Download or read book Clark and Division written by Naomi Hirahara and published by Soho Press. This book was released on 2021-08-03 with total page 313 pages. Available in PDF, EPUB and Kindle. Book excerpt: A New York Times Best Mystery Novel of 2021 Set in 1944 Chicago, Edgar Award-winner Naomi Hirahara’s eye-opening and poignant new mystery, the story of a young woman searching for the truth about her revered older sister's death, brings to focus the struggles of one Japanese American family released from mass incarceration at Manzanar during World War II. Chicago, 1944: Twenty-year-old Aki Ito and her parents have just been released from Manzanar, where they have been detained by the US government since the aftermath of Pearl Harbor, together with thousands of other Japanese Americans.
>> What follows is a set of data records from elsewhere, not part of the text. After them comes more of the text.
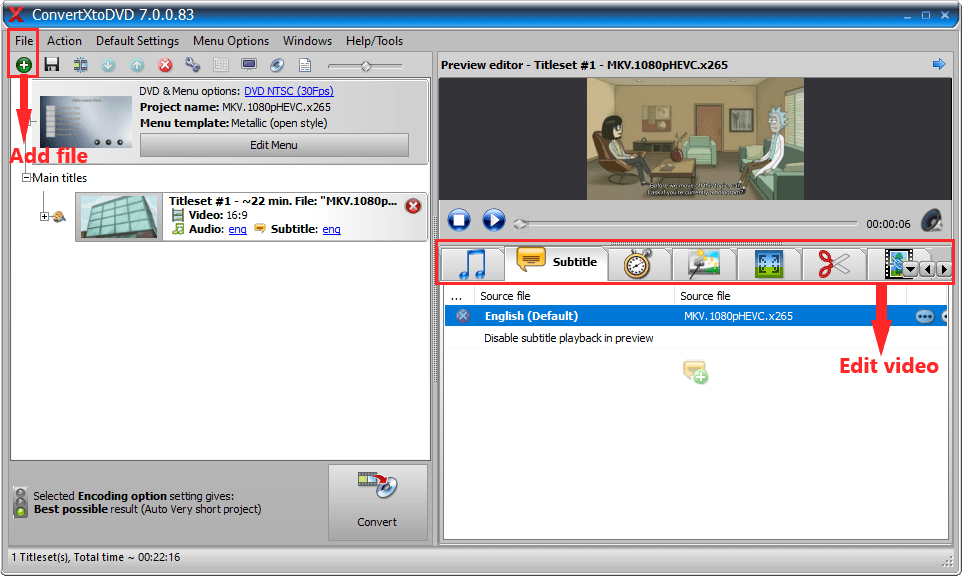Open the film strip tab's dropdown arrow
This screenshot has height=576, width=962.
[910, 268]
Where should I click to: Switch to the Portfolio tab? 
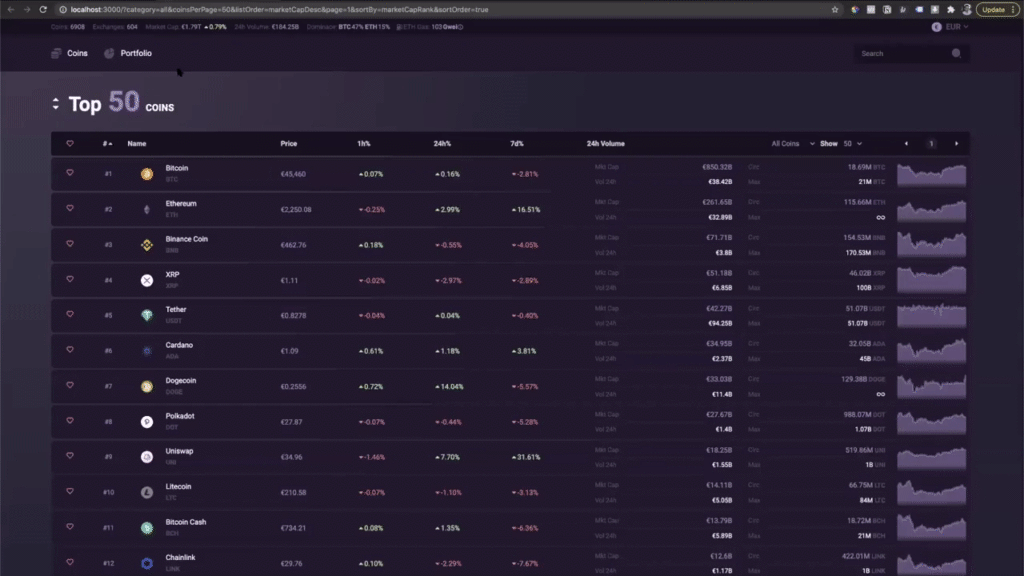[128, 53]
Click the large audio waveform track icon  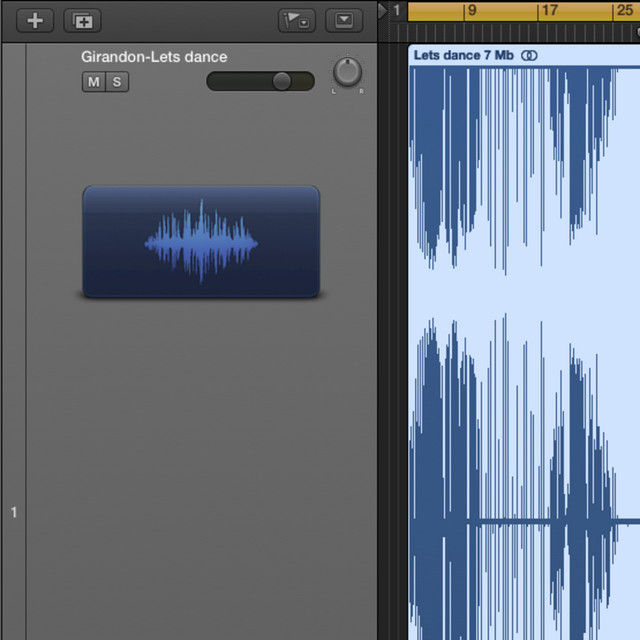pyautogui.click(x=201, y=241)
The life in California the Itos were forced to leave behind is gone; instead, they are being resettled two thousand miles away in Chicago, where Aki’s older sister, Rose, was sent months earlier and moved to the new Japanese American neighborhood near Clark and Division streets. But on the eve of the Ito family’s reunion, Rose is killed by a subway train. Aki, who worshipped her sister, is stunned. Officials are ruling Rose’s death a suicide. Aki cannot believe her perfect, polished, and optimistic sister would end her life. Her instinct tells her there is much more to the story, and she knows she is the only person who could ever learn the truth. Inspired by historical events, Clark and Division infuses an atmospheric and heartbreakingly real crime with rich period details and delicately wrought personal stories Naomi Hirahara has gleaned from thirty years of research and archival work in Japanese American history.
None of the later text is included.